» **Enunciado**:
Reescribe como lista breve el párrafo del fragmento que empieza con «De Apan a Nueva York» y conserva sus datos principales.

» **Fragmento del documento**:
######
Aquel WASP (anglosajón blanco y protestante) le llevaba 10 años y aprovechaba el pretexto del alcohol para exhibir al patán que llevaba dentro: ya fuera para reprocharle a Esmirna su impureza étnica, para celarla absurdamente, o lo contrario, hacer el don Juan aprovechando su buen físico. Aunque el reproche principal era que ya tenían dos años de casados y Esmirna no se había embarazado. Algún sábado por la noche ella me contó que una tía turca, a quien veía a escondidas, le daba un remedio para evitar ese estado porque ya era evidente para ella que había sido un error casarse con aquel gringo tan diferente en su educación, su cultura, su temperamento, sólo para escapar de la casa paterna. Entre el patriarcado otomano y el machismo texano, Esmirna veía en el divorcio la oportunidad de una tercera vía porque ya la sociedad estadounidense les daba a las mujeres por lo menos la mitad del patrimonio del esposo y ella tenía en el alcoholismo de su marido un gran aliado. Que tan bien era el mío porque nos daba entre dos o tres horas sabatinas para hablar de lo que no hablábamos con nadie, para comentar los libros que leíamos y, luego del acoplamiento bíblico de la librería, la oportunidad de la ternura amorosa que ambos requeríamos como un sediento en el desierto por razones muy distintas.

“De Apan a Nueva York”, puso en ocho columnas mi padre en El Sol de Ciudad Sahagún para festejar mi arribo a la ciudad en la que ya estaba sucediendo el futuro. Álvaro de Ita y Valerdi era el apuesto y locuaz doctor de los llanos de Apan cuyas rancherías recorría como el Fernando Soler de las películas de los años cincuenta, saludando a la cantidad de chiquillos que no sólo había ayudado a traer al mundo sino sobre todo a ponerlos en el vientre de sus madres, pero entre pulque y pulque era el director del diario mencionado y tenía una columna muy leída que en el título llevaba una confesión: “No soy monedita de oro”.
######
» **Material recopilado**:

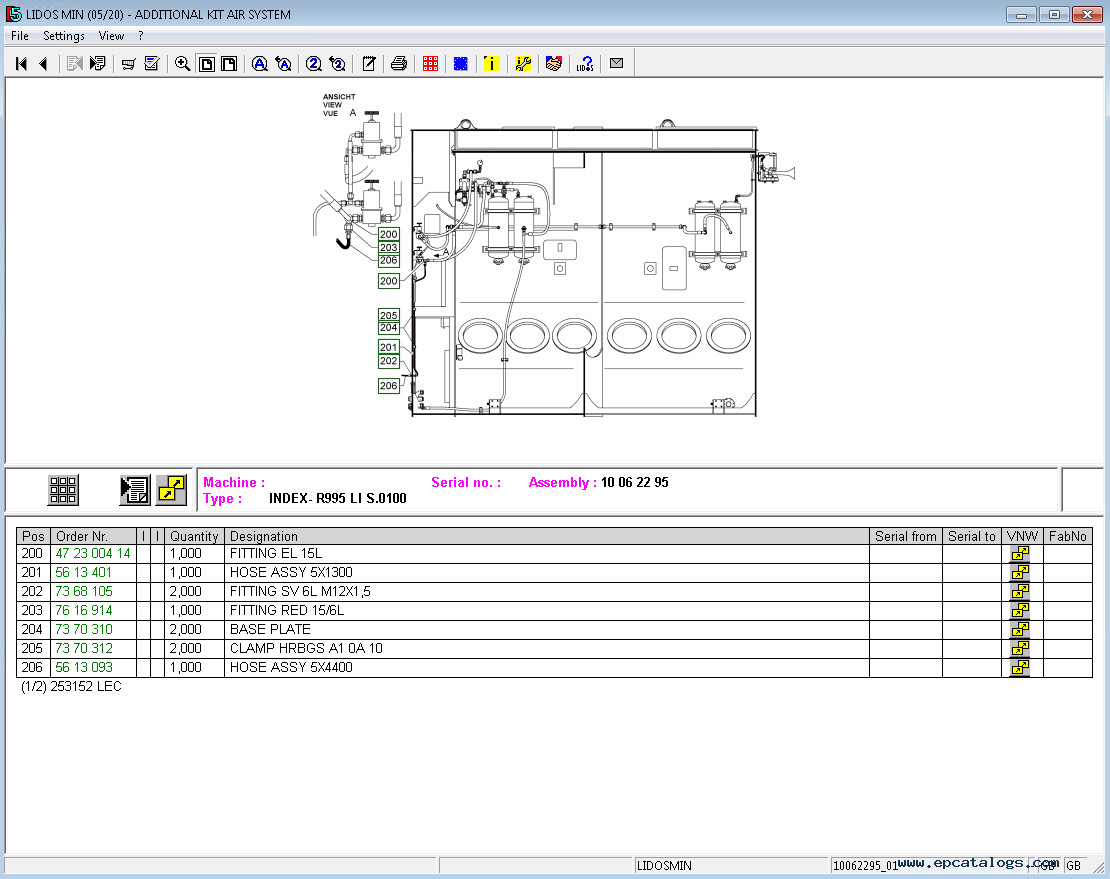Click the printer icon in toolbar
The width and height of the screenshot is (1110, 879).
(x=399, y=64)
######
» **Respuesta**:
- El padre publicó a ocho columnas en El Sol de Ciudad Sahagún el titular «De Apan a Nueva York» para festejar la llegada de quien narra a la ciudad donde ya estaba sucediendo el futuro.
- Álvaro de Ita y Valerdi era un doctor apuesto y locuaz de los llanos de Apan.
- Recorría las rancherías de la zona como el Fernando Soler de las películas de los años cincuenta. Saludaba a muchos niños a los que había ayudado a traer al mundo y, sobre todo, a concebir.
- También dirigía ese diario.
- Escribía una columna muy leída titulada «No soy monedita de oro».